Società

Non c’è democrazia senza i giovani, ma la partecipazione va costruita

di Flavio Barbaro

Alcuni dati sulla democrazia e perché senza i giovani non è completa. Secondo il report del Democracy Index 2023 redatto dall’Economist, che ci fornisce una fotografia dello stato della democrazia nel mondo, l’Italia si posizionerebbe al 34° posto come Flawed democracy, la categoria per chi ottiene un punteggio medio tra il 6 e l’8 su 10 tra le valutazioni di cinque criteri. Il nostro punteggio è di 7.69 (la media dell’Europa occidentale è di 8.37). Mentre in materia di processo elettorale e pluralismo ce la caviamo bene (con un punteggio di 9.58, lo stesso della Svezia che è quarta e Full democracy), non si può dire lo stesso degli altri criteri dove si potrebbe fare di più: 6.79 per il funzionamento del governo, 7.22 per la partecipazione politica, 7.50 per la cultura politica e 7.35 per le libertà civili.

Possiamo però mettere a fuoco il terzo e quarto voto, strettamente connessi tra di loro: la partecipazione dipende dalla cultura politica, proprio come la cultura politica dipende dalla partecipazione. In questo vortice si trova la condizione dei giovani.

Secondo i dati raccolti dall’Istat, nel 2022 poco meno di otto giovani di 18-19 anni su cento ascoltavano un dibattito politico quotidianamente, il 41.2% del campione della stessa età non si informava mai, mentre l’11.9% lo faceva qualche volta all’anno, i ragazzi che non si informano lo fanno al 74.4% per scarso interesse, il 46.6% non discute mai di politica. Un dato su tutti: mentre il 7% del campione è attivo religiosamente almeno una volta a settimana, lo 0% è attivo in un partito.
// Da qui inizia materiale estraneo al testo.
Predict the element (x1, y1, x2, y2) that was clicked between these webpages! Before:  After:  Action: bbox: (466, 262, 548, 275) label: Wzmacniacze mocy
Ci sono senz’altro molti motivi che potrebbero portare a preferire un oratorio ad un partito, tra cui anche un lungo ragionamento sulla crisi dei partiti, ma quello che voglio far notare è come gli altri numeri ci consegnino un elemento aggiuntivo all’analisi del nostro stato di democrazia, ma anche il fatto che al dibattito democratico non partecipi una componente fondamentale della nostra società, cioè quella dei giovani. Forse anche questo ci impedisce di aspirare a posizioni più alte nella classifica della democrazia.

Ultimi dati: secondo un recente articolo del Financial Times di John Burn-Murdoch, esiste un gap ideologico di genere che porterebbe – riassunto per sommi capi – le ragazze ad essere sempre più progressiste e i ragazzi ad essere sempre più conservatori. Questa polarizzazione impoverisce il nostro dibattito, non solo perché c’è una grande parte di giovani che non discute di politica, ma anche perché queste tendenze potrebbero premiare atteggiamenti estremi piuttosto che il confronto. Si intuisce come in questo possa avere un ruolo lo scarso incentivo ad avere effettivamente una cultura politica e ad esprimerla in una discussione, non solo per il disinteresse suscitato dalla scena politica italiana, ma anche per il clima di discussione aspro e aggressivo che non permette più la costruzione di dialoghi, soltanto di litigi.

Un’idea per uscire da questo stato dormiente del rapporto tra politica e giovani è riprendere in mano la parola chiave di questo ragionamento, cioè “partecipazione”. Nel celebre libro Democrazia in America di Alexis De Tocqueville del 1830, il celebre politologo e sociologo francese faceva notare come negli Stati Uniti dell’epoca “il comune è stato organizzato prima della contea, la contea prima dello Stato, lo Stato prima dell’Unione” e come lì ci fosse il più alto numero di associazioni del mondo.

Proprio qui sta il punto: la partecipazione deve essere costruita, attraverso il ruolo di associazioni e giornali e l’insegnamento della cultura politica, di modo che l’interesse dei giovani si traduca in proposte, che portino alla partecipazione democratica, pratica e locale, ancor prima che generalizzata (concedendo, ad esempio, il voto ai fuorisede). In questo modo, costruendo dialoghi sul proprio futuro più prossimo, quello della propria comunità, si può evitare la polarizzazione e aspirare alle vette della democrazia.